Quantic // The Western Transient – A New Constellation
fresh samples — ‘A Jumble Sale’ & ‘Latitude (To The Point Version)’
The least 2015-y album I’ve heard so far in 2015, Quantic’s newest is a time capsule that should serve to put your mind at ease. Don’t expect any of the charmingly rural cumbias from his recent broadcasts from South America, or the downtempo electronica that previously linked him with producers like Bonobo and Nightmares on Wax; he decided that the summer of 2015, and perhaps this entire millennium, has been suffering from a lack of leisurely-paced suites for lounge orchestra. This pleasant release leans more towards the Cali on our west coast than his prior residence of Cali, Colombia, hinting at the cool, blue jazz of post-bebop Miles Davis and Gil Evans. The cover art, minus a hue in one color or another, is practically straight out of the Blue Note catalog anyway. The more upbeat offerings hint at the listener-friendly soul-jazz of Ahmad Jamal and Donald Byrd, or the 1970′s cinematic stylings of Italian composer Alberto Baldan Bembo, with a vibrant multicultural ensemble, ripe with trumpets, flutes, strings, bongos, and steel pans, combining melodic jazz with Brazilian sambas. While UK-born Will Holland now calls NYC home, this savvy, coastal, tranquil album, with its introductory count-in delivered en español, speaks to the emotional balance that international living can provide.
Elaquent // Good Karma
fresh samples — ‘You’ve Changed’ & ‘Mari Jayne’

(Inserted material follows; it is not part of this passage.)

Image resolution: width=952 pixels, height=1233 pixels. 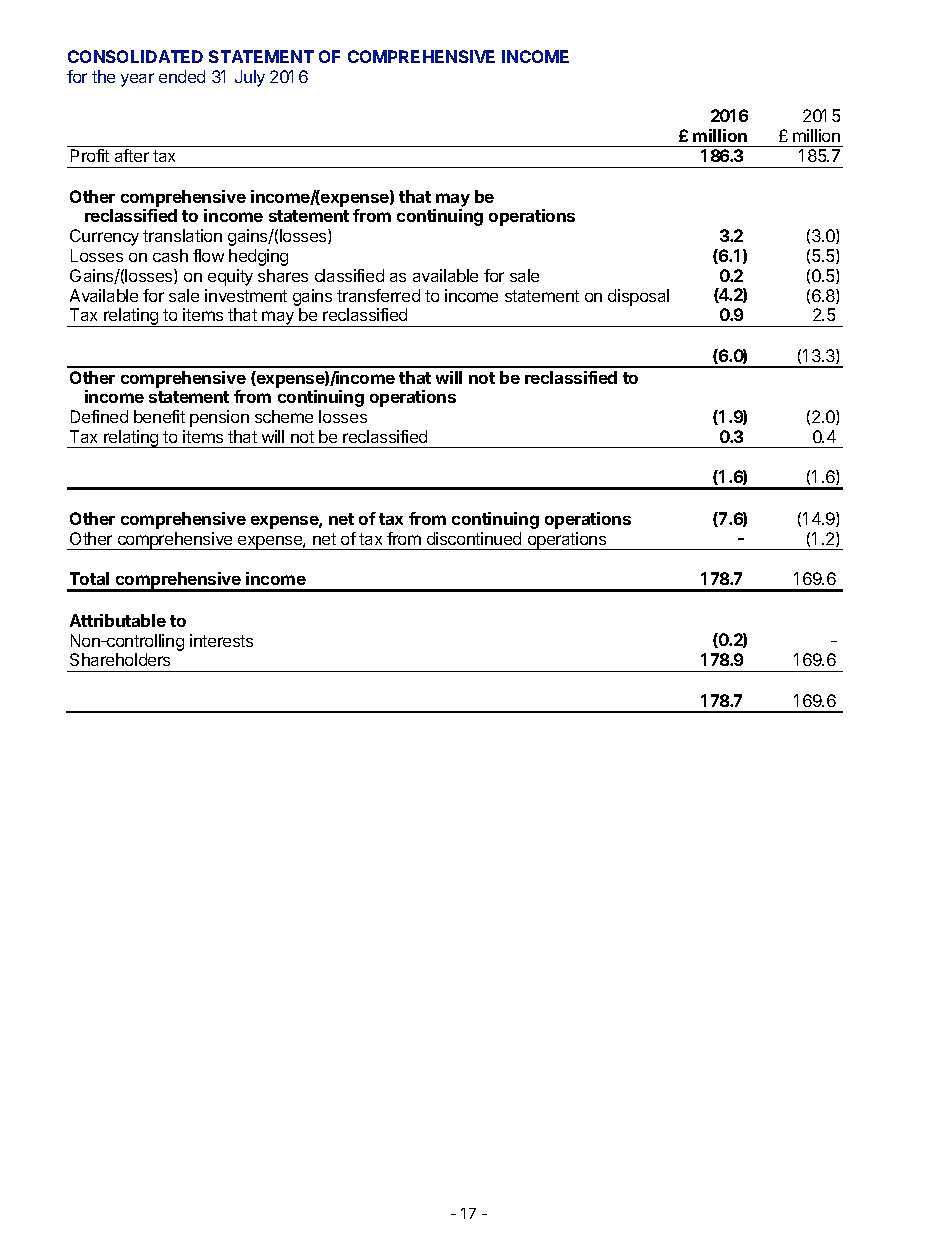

Considering the geographic proximity of Ontario to Detroit, (only a few hours), it should come as no surprise that some of J Dilla’s most faithful disciples hail from Canada’s most populous province. While many indebted producers have moved on from their participation in the initial wave of post-Dilla music, Elaquent still resides comfortably within that niche, content to champion the noble sound with dutifully sluggish beats. Good Karma is a collection of soulful instrumental hip-hop production, subtly massaging shifts in texture and harmony into a framework of hypnotic repetition. It’s not quite as retrospective as Damu the Fudgemunk (whose style is traced an extra generation back, to Pete Rock), but the spacious, jazzy, vintage flow similarly functions as ideal background music. The sound pays tribute to a legend, while exploring new progressions, tones, and rhythms.